One of the contributors, William Gerard Tierney, writes that higher education as a global system has never experienced anything similar to the Covid-19 pandemic.
In a chapter titled “The Pandemic Repercussions: Strategies for Higher Education Recovery and Reform”, he says the effect of the pandemic was greater than that of wars, disease, or financial crises.
Tierney, who is the founding director of the Pullias Center for Higher Education at the University of South California, explores recovery strategies in four areas: assessment, education, technology, and financing.
While he rules out an immediate solution to the problems caused by the pandemic, he presents an optimistic view of higher education, provided that universities take bold steps to reform.
Tierney, who is also a former president of the Association for the Study of Higher Education (ASHE), says that when campuses return to full capacity, institutions should analyse what students learned during the pandemic when classes were primarily online.
It would be wrong to assume that the transition from in-person to online classrooms was seamless, he says. Several unofficial reports suggest that simply passing the subject was seen as an achievement for some students.
Students who have just graduated from high school, or have moved from one institution to another, may have had the most turbulent learning experiences, he wrote, due to their lack of experience using online technologies.

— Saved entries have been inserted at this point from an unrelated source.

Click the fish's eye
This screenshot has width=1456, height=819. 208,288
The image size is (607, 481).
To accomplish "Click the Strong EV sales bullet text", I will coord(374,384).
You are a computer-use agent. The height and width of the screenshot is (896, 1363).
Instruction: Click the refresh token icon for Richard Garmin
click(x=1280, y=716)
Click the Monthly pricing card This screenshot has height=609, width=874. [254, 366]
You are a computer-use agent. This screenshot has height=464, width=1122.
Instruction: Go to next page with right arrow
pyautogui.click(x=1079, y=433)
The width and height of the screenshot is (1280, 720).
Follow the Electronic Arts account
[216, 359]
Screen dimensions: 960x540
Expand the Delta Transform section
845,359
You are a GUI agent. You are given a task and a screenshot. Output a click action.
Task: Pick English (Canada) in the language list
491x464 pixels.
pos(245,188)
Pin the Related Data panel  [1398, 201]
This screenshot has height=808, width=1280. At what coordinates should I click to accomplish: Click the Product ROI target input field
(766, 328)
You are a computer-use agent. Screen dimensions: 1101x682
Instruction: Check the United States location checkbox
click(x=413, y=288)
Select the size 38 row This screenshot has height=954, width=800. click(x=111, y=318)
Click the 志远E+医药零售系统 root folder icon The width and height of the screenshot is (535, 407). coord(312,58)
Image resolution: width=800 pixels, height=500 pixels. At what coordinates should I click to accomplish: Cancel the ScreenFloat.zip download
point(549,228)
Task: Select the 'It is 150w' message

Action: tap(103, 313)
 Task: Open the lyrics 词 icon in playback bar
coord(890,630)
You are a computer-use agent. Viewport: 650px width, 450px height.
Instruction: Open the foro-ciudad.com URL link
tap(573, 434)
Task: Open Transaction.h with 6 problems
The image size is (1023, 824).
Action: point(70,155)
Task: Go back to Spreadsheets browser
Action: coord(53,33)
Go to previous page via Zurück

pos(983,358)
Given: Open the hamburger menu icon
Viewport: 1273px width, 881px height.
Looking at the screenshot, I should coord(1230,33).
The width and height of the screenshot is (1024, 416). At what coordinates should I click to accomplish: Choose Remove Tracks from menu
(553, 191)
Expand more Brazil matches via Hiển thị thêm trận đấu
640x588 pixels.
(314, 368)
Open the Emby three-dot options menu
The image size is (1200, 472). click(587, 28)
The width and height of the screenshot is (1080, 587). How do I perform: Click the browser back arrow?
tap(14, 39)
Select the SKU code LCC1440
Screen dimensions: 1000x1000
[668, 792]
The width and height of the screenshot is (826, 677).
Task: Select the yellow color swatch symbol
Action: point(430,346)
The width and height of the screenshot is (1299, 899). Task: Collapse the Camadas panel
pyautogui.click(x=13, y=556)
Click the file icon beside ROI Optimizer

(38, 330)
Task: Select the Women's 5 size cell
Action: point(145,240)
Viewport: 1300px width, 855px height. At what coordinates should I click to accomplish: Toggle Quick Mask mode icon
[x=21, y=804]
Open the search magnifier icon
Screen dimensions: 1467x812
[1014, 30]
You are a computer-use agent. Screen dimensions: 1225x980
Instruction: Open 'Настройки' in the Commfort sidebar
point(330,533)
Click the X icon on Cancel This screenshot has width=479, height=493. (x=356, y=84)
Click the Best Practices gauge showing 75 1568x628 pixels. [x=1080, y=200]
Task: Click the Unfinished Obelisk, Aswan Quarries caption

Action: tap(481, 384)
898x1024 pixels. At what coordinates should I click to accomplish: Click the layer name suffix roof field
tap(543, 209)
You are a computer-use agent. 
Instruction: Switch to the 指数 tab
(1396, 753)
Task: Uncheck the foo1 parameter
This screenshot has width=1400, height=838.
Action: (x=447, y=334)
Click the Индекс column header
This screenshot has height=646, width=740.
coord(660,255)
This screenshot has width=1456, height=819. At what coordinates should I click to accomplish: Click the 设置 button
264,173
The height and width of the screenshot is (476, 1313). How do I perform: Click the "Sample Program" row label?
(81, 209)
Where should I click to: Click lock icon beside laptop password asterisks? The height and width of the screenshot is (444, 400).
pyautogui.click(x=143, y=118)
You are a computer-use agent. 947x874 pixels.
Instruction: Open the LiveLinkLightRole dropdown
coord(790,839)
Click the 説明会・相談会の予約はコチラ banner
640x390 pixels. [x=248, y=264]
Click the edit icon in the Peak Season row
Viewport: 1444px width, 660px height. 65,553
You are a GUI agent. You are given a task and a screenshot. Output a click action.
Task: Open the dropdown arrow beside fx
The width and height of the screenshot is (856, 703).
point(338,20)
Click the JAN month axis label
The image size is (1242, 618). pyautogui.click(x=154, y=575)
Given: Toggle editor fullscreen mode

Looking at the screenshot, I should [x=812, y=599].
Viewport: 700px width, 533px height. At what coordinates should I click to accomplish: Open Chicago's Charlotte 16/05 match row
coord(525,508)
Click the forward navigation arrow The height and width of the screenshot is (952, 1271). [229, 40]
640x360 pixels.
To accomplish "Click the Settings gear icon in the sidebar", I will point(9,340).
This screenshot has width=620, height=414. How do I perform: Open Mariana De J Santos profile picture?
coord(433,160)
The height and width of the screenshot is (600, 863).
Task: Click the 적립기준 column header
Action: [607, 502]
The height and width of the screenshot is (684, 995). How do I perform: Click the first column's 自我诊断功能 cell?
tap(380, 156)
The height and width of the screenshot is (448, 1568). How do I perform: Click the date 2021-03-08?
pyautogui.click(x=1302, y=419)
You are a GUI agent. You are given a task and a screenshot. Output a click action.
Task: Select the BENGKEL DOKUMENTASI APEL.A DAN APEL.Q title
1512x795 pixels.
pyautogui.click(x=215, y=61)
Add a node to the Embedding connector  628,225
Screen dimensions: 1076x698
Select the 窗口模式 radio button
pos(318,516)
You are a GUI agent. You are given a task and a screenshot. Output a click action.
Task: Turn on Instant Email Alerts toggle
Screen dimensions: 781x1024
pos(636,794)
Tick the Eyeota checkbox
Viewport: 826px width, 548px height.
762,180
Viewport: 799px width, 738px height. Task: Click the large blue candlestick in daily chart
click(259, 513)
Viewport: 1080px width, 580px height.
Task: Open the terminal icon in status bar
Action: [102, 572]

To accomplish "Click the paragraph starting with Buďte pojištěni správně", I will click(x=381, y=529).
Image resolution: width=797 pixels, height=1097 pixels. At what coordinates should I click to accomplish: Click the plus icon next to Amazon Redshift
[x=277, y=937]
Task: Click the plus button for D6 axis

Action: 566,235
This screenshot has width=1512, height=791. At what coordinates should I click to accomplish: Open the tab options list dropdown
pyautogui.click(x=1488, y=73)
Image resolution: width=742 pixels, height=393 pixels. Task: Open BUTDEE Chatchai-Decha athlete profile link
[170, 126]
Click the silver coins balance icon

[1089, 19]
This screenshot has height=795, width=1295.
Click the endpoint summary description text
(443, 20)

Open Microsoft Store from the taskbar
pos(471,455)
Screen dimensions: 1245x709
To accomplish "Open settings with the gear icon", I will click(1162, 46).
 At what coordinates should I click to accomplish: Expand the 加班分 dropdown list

Financial Health Assessment
Tierney says the purpose of a financial assessment is not to determine if an institution has lost revenue during the pandemic. Almost all institutions have witnessed shortfalls in tuition fees, government subsidies, or ancillary services. Financial crises enable organisations to determine whether their activities match the institutional priorities, he says.
He adds that universities are not exempt from thinking too broadly having over-ambitious goals. “What is dangerous in this is that the institution is spread too widely across multiple areas,” he says. “As a result, the institution will not be very good at doing anything, and what may be required is downsizing and focus of the institution.”